*Passage to read:*
□ □ □
BlackBerry AtHoc Public Safety edition has been given the thumbs up by tertiary education providers like Macquarie University.
As part of its critical event management programs, BlackBerry AtHoc Public Safety edition enables public leaders to disseminate critical information to everyone in an affected area to keep their communities informed and safe.
Located in the bustling heart of Australian State of News South Wales’s Sydney, Macquarie University is an international campus that is effectively the size of a small city.
On its main campus alone, it brings together more than forty thousand students, fve thousand staff, and countless people from the surrounding community.
Onsite facilities are incredibly diverse, including numerous chemical labs and medical research facilities, a gym and pool, a high-tech library, a private teaching hospital, and the global head ofces of several private organisations. Macquarie University faces the same daily risks as any major educational institution.
The university must be prepared to respond in the event of damage to infrastructure, flooding, fires extreme weather, and human threats.
It must also protect itself against cyber-threats with the potential to impact the safety or security of both people and assets. Additionally, Macquarie University is situated on the border of a major shopping precinct, and near several heavy-traffic areas.
Any incidents that occur in those locations have the potential to overflow to the campus. There is also a large area of national park near the campus, and bushfires are a regular concern during summer.
To address these risks, Macquarie University maintains a comprehensive critical incident management plan which prioritises the privacy and safety of every single person associated with the institution.
Effective communication is a cornerstone of this plan, said Grant Sayer, director of Infrastructure and Applications at Macquarie University Central IT Group.
Seven years ago, leadership at the university set out to upgrade its crisis communication platform.
“The safety of staff and students is of the utmost importance,” he said. “Because we’ve got people coming and going on campus, we need to be able to reach them anywhere, and at any time. We can’t know what devices they’re carrying, so we also need to send emergency alerts through multiple channels.”
At the time, alerts were primarily sent via email and radio devices. This system was not feasible for large-scale communication – Macquarie University could not expect staff and students to carry a secondary device for the sole purpose of receiving crisis notifications, nor could it rely on single-channel alerts. There was also the matter of emergency services organisations and other external stakeholders, all of which maintain their own communications infrastructure.
□ □ □
Data extracted from a collection
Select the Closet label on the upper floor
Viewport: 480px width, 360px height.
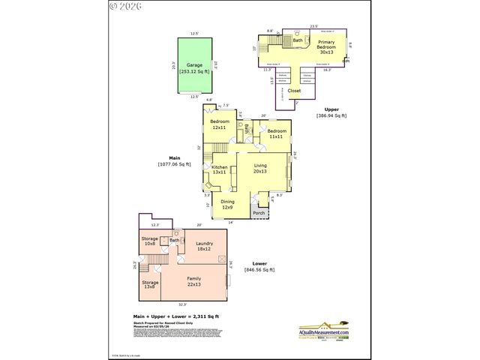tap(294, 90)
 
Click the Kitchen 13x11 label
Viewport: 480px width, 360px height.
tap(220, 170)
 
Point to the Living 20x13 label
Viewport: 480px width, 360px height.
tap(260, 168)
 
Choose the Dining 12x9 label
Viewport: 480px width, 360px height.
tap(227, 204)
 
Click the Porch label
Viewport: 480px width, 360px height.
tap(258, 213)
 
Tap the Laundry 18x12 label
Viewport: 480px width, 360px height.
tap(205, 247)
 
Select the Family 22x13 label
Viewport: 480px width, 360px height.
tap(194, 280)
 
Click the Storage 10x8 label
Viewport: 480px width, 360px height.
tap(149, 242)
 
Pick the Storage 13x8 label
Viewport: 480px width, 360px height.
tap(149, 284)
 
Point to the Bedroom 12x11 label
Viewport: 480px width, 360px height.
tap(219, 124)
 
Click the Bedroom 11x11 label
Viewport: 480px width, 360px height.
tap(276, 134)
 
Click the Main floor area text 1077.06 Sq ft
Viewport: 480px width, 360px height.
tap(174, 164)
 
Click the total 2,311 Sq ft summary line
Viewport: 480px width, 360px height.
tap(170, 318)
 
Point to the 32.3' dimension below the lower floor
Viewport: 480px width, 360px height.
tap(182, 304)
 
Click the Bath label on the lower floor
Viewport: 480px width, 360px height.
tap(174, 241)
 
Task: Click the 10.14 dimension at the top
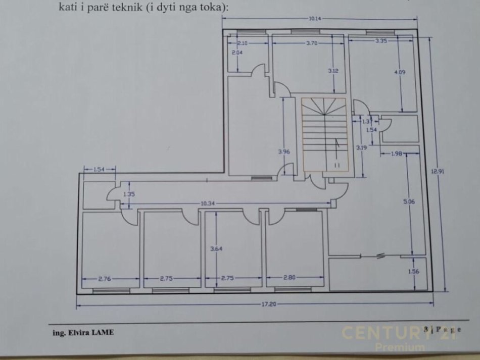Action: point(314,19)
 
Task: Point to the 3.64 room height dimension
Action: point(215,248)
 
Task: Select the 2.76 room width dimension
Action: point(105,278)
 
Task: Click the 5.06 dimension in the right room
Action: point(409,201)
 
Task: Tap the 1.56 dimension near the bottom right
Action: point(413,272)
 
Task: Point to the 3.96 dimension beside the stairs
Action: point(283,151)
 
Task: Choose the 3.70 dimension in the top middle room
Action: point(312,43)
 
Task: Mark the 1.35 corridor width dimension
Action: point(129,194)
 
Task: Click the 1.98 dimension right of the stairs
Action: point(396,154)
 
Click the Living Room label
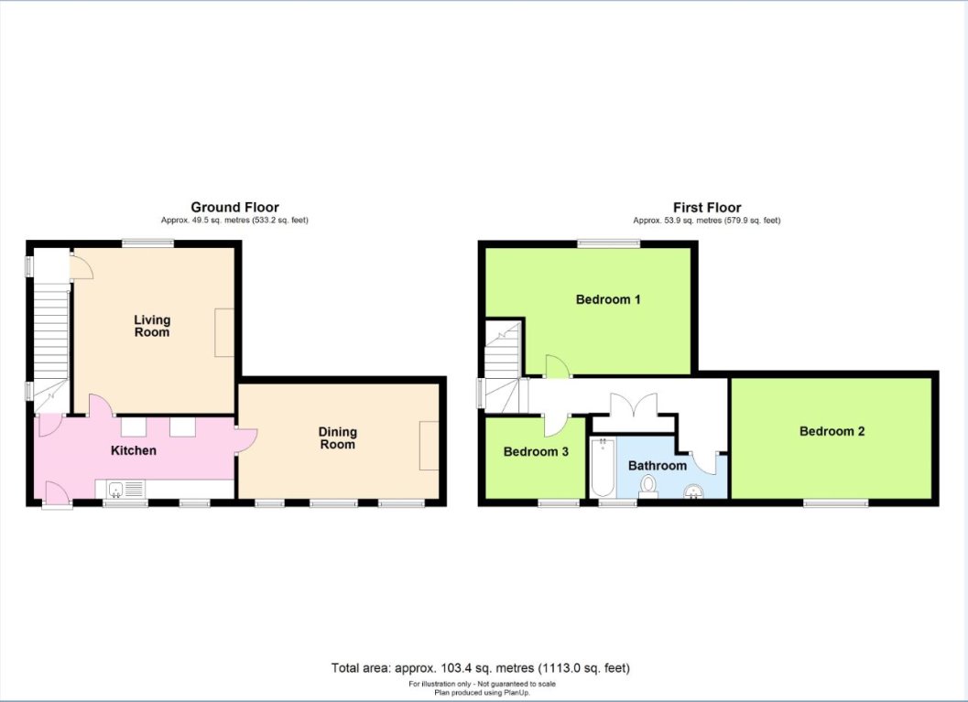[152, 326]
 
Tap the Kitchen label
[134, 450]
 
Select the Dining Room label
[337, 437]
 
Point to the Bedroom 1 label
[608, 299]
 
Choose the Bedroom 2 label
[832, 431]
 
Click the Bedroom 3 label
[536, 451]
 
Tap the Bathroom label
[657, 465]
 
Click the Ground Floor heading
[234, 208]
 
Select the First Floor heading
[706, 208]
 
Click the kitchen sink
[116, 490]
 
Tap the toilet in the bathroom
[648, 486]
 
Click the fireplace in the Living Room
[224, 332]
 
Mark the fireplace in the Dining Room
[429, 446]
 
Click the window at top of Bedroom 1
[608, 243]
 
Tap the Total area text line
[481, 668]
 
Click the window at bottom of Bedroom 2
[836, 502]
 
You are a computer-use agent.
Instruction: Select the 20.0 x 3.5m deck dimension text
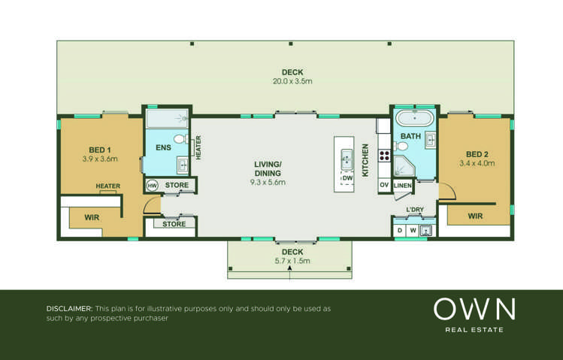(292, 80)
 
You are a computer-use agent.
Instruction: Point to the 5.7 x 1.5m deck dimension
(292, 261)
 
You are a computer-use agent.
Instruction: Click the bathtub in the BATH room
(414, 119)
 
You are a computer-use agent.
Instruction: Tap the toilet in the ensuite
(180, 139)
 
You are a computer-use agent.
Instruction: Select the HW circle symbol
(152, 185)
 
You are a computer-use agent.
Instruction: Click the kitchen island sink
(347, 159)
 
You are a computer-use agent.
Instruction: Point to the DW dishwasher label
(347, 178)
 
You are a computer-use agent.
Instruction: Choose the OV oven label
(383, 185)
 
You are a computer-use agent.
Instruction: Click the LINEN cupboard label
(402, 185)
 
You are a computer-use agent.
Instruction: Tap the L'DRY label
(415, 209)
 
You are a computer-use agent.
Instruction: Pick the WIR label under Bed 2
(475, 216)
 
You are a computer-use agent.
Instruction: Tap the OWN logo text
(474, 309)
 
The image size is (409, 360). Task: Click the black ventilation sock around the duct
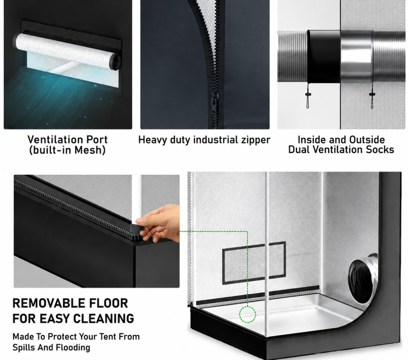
□ □ □
*Task requirements:*
1 - According to the Macquarie University text, which groups of people does the main campus bring together? Name each group.
2 - Reproduce the Macquarie University text verbatim from "It must also" up to and including "several heavy-traffic areas.".
Rely only on the Macquarie University text.

*Answers for the tasks:*
1 - Students, staff, and people from the surrounding community.

2 -
It must also protect itself against cyber-threats with the potential to impact the safety or security of both people and assets. Additionally, Macquarie University is situated on the border of a major shopping precinct, and near several heavy-traffic areas.